It’s hard to believe that I have 5+ years and 20,000+ miles under my belt. I don’t.
Why, you wonder?
Oh, the routine things, those daily tasks or almost daily takes, are easy. It was in Germany when I lost my bow thruster. That was at the beginning of our 2015 Baltic Adventure. Seems like ages ago.
So, I’m pretty good at back and filling now. I can turn Dauntless around in a 180° in two boat lengths or 85 feet. It also gives me the excuse to Just Say No. When a marina, like recently at Dana Point, gave me a slip that I thought that I may be able to get in, but never get out again, I was able to easily say no, without guilt.
They found an end “T” dock for me.
I can also change the Racor fuel filters and prime them in less than two minutes. But now, I have the wisdom that I don’t need to rush. That’s the advantage of having the two dual Racor filters in parallel. Also, by only feeding from one fuel tank at a time, it a problem or issue develops, I immediately change the tank feed and filter and then diagnose the problem. This came in handy a couple of weeks ago when I sensed a change in engine pitch. I immediately asked Larry to take the helm, while I went to the engine room. Sitting on the stringer in front of the engine, I could tell the rpms were not steady, but slowly rising and falling.
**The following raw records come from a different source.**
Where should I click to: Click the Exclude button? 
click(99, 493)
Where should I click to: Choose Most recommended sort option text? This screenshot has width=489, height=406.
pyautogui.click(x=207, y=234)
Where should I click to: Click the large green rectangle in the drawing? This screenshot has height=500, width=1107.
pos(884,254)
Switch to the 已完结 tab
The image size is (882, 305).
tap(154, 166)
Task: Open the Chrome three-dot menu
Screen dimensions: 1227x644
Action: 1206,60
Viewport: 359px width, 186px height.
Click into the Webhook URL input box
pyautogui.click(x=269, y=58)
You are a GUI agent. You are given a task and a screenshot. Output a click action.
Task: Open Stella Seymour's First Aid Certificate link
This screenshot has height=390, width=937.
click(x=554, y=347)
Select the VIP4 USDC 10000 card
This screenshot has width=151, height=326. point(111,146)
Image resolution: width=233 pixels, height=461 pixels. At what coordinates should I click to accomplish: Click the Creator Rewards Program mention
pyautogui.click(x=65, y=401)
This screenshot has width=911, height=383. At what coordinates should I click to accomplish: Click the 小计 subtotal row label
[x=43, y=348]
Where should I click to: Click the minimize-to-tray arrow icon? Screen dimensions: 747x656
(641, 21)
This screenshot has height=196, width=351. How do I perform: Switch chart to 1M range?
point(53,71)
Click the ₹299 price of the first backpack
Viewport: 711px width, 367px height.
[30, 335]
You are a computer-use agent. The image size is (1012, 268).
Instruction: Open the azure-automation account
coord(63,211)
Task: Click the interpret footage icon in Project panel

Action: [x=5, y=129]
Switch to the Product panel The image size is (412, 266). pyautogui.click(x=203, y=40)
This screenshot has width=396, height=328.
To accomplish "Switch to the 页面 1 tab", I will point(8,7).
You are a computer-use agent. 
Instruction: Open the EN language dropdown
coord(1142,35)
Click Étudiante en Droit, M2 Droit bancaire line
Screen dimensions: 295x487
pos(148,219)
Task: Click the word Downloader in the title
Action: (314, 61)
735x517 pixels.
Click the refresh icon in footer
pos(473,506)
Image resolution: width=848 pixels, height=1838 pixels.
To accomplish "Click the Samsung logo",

That meant a fuel or air problem.
The Racor bowl looked good, but I immediately changed to the other Racor. No change. I switched fuel tanks. The surging continued and got a bit worse. But now I thought I understood the issue. I talk Larry to increase the throttle. After a moment’s hesitation, the engine started running smoothly and normally again.
What was the problem? I’d run the fuel tank empty!
But I didn’t kill the engine because I acted immediately by changing both the filter (that at that point, probably had some air in it) and the tank. The Ford Lehman can be a PIA if you run it totally out of fuel, but I do have an auxiliary electric pump which I use just to prime the Racors and the engine mounted filters if need be. It works great, within seconds, system is pressurized and no more f…ing with that lift pump on a hot engine.
But the dingy, why that’s another matter. In 2016 we only used it a few times. Sitting in Cabo San Lucas with nothing to do, waiting for the head winds to die down, I figured I may as well make one last attempt to get the dingy going.
I spent an hour in the hot Cabo sun pumping it full of air. I’d already used another tube of 5200 to seal the back transom to the pontoons. The dingy looked pretty good. No need for a new stink’in dingy. I had looked at the local Costco the day before but saw no sign of any. (My observational powers leave a lot to be desired).
Then in yet another moment of inexperience, I decided to lower the dingy to the dock, without checking the outboard.
I was feeling pretty good until the next morning. That sad picture tells the tale.
I decided that we could survive without the dingy. And in hindsight, we would’ve, could’ve, should’ve done without one.
Returning to Costco to stock up on required supplies like Danishes for yet another attempt to head north, I spotted the dingy that had eluded me the last TWO visits. They had it displayed standing vertically, on it’s tail. Of course, I couldn’t see it like that. They may as well have hung it from the ceiling. But remember, that this point, I had decided to go without. How was I going to get it to the boat in any case, so, I just bought my Danishes
Walking out of the store, I noticed these guys, presumably taxi drivers, and with my 20-word Spanish vocabulary, I never found out, but they did point me back to the store and I understood that Costco delivered.
When businesses make it easy to spend money, I’m all in. In 10 minutes, I had my dingy bought and they would deliver the next day.
Another hour of foot pumping, my new dingy was good to go. Now, to get the outboard working. Of course, after The First and Nearly the Last almost a year of non-use, it was a no-go.
I realized I had to clean the ports in the carburetor again. No biggie, except in my inexperience, I had not done this while the outboard was on the boat or even on the dock. It was now sitting on the transom of the new dingy. I debated trying to take the carb apart while hanging off the end of the boat., but realized it was a sure way to lose a critical part. My back would have to pay the price for my brain not thinking about this before.
Another hour later, I finally was good to go and thought it would be good to take the dingy down to the fuel dock and fill up the gas can.
All went as planned and I was left with a confidence that I did not deserve.